## TASK DETAILS:
Only the lines from the one containing "Change my preferences [button] (307, 189)" through the final line below belong in the output, copied exactly and without pictures.

## EXTRACTED ENTRIES:

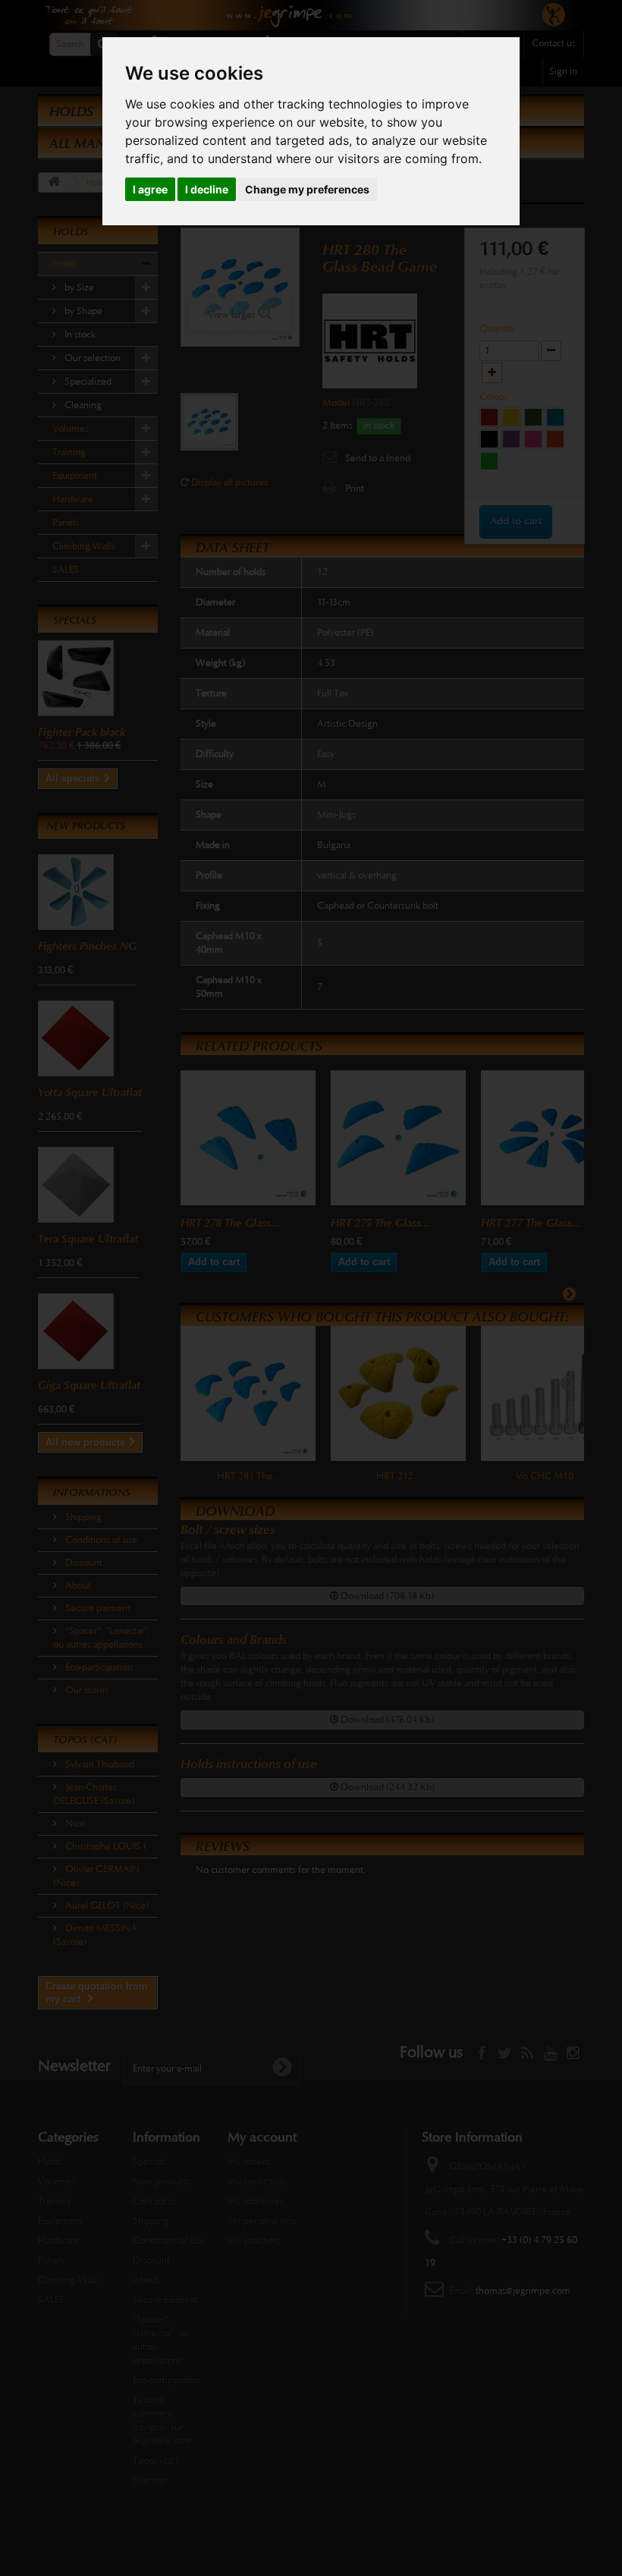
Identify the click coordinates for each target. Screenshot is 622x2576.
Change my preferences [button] (307, 189)
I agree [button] (150, 189)
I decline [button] (206, 189)
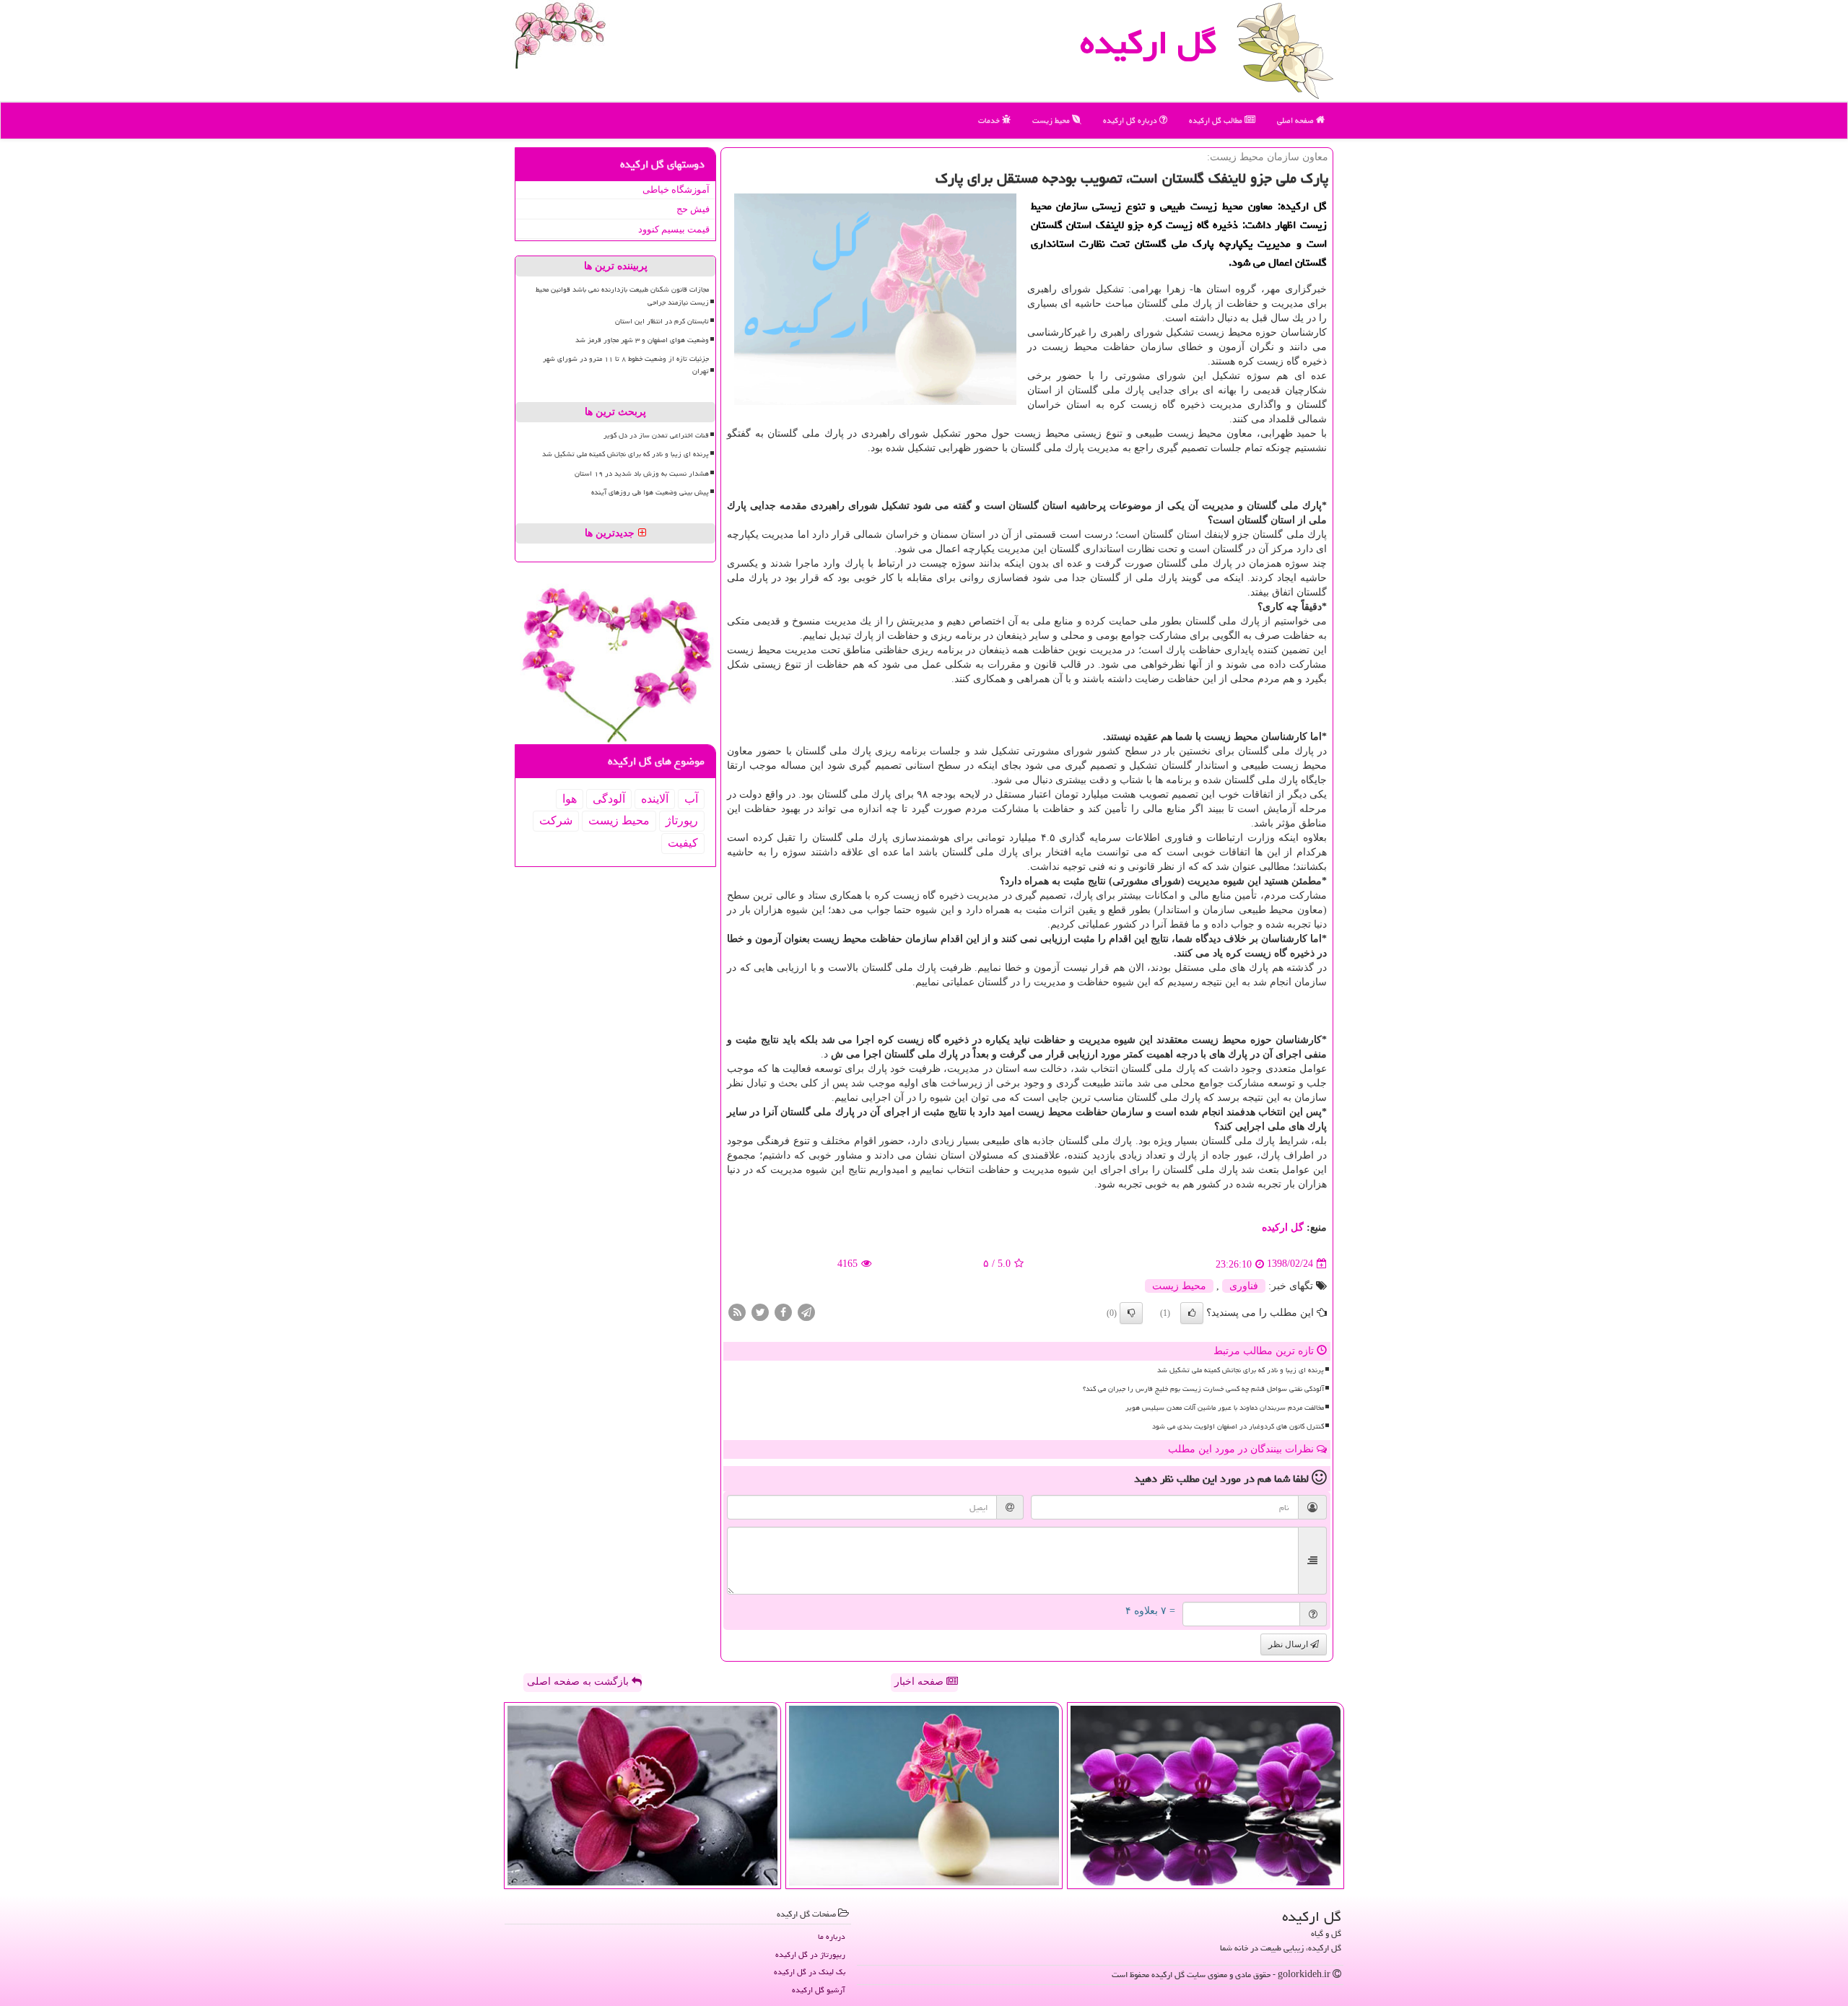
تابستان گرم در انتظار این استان (662, 321)
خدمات (990, 120)
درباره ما (831, 1936)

## ANSWER BELOW:
Change my preferences [button] (307, 189)
I agree [button] (150, 189)
I decline [button] (206, 189)
تابستان گرم در انتظار این استان (662, 321)
خدمات (990, 120)
درباره ما (831, 1936)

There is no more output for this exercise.